I have recently spent a lot of time talking about KYC (Know Your Client), AML (Anti Money Laundering, often confused with ALM which is Asset and Liability Management), Client Onboarding, PEPs (Politically Exposed Persons) and SARs (Suspicious Activity Reports).

It’s all wrapped up in financial crime, compliance, legal, audit and operational risk.

The core of the issue was sparked by the US regulators going after HSBC and StanChart, but has spread to London where the FCA (Financial Conduct Authority) has started fining firms for misdemeanours.

Some might say about time, as the FCA’s predecessor the Financial Services Authority (FSA) did pretty much nothing about money laundering in the City.  As their own report discovered, around 75% of City firm’s do not apply to tests required for effective AML:

Three quarters of the banks in our sample failed to take adequate measures to establish the legitimacy of the source of wealth and source of funds to be used in the business relationship.

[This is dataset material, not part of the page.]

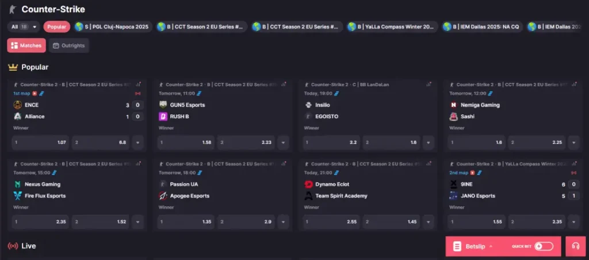Open the All tournaments dropdown
589x260 pixels.
click(24, 26)
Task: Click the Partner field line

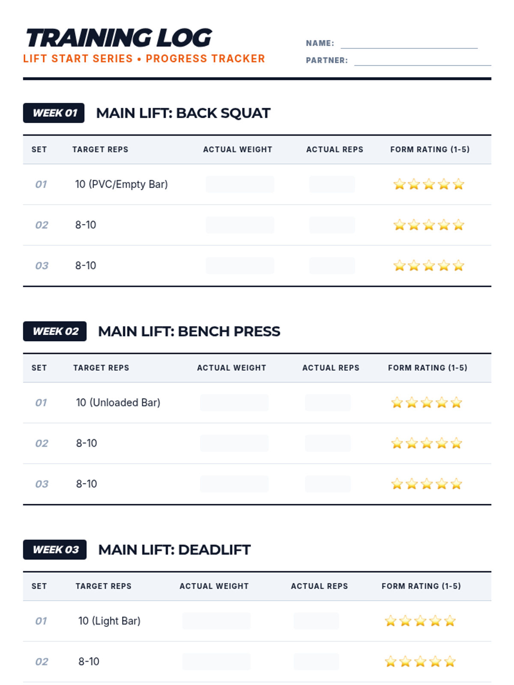Action: 422,61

Hence, it is low hanging fruit to go and investigate a bank and then fine it.

Some might say that’s what happened with HSBC when they were hit with $1.9 billion of fines for money laundering breaches in the USA.

Most of this was related to terrorism funding in the Middle East and drug runners in Mexico.

My friend David Bagley fell on his sword over that one.

David was the Global Head of Compliance for HSBC and Chair of the Wolfsburg Committee that set the rules on AML for banks worldwide.

Some contradiction of issue there isn’t there?

The issue is that sometimes you just cannot tell who is a launderer and who is not.

An Iranian born businessman, who has lived in America for 15 years and now has dual US nationality, will open an account as an American citizen and send funds to Iran.  Is that illegal?  How could the bank know this in advance?

Ask any bank how many PEPs their counterparties might be shielding and they have no idea.

In fact, they might know that the parent company of their Iranian-born businessman is American, and that it deals with overseas subsidiaries through the United Arab Emirates (UAE) in Dubai for the Middle East.

The fact that the UAE subsidiary business then fuels funds into Iran is hard to catch.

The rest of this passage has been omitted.